Isnt the white on the feet from frost bite? Ive seen alot of lesser with it!


----------



## goosebusters (Jan 12, 2006)

Horker23 said:


> Isnt the white on the feet from frost bite? Ive seen alot of lesser with it!


No white feet means they are an aleutian/brant/quill cross, one of the rarest birds of all time. I mean seriously, Bl's grandpa has only shot 3 of them so you know they must be rare!


----------



## Leo Porcello (Jul 10, 2003)

Why don't you guys start leaving BL's grandfather out of these threads. Show some dam respect.


----------



## blhunter3 (May 5, 2007)

Leo Porcello said:


> Why don't you guys start leaving BL's grandfather out of these threads. Show some dam respect.


Thank you Leo. You guys act like a bunch of little kids sometimes. Grow up.


----------



## Matt Jones (Mar 6, 2002)

I'd say it is definitely caused by Leucism.

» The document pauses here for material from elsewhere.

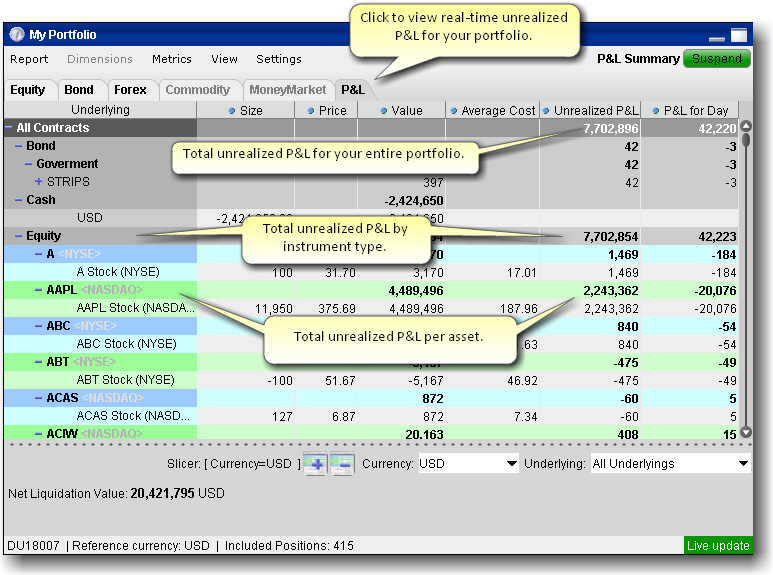Toggle the green Suspend button
Image resolution: width=773 pixels, height=575 pixels.
pyautogui.click(x=717, y=59)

Whether or not to mount it is completely up to you. Guys mount birds for different reasons. If you're looking to mount it for no other reason than the 'trophy' factor of shooting a leucistic goose...I personally wouldn't mount it. There's not enough abnormality there IMO. Slight effects of leucism are fairly common.


----------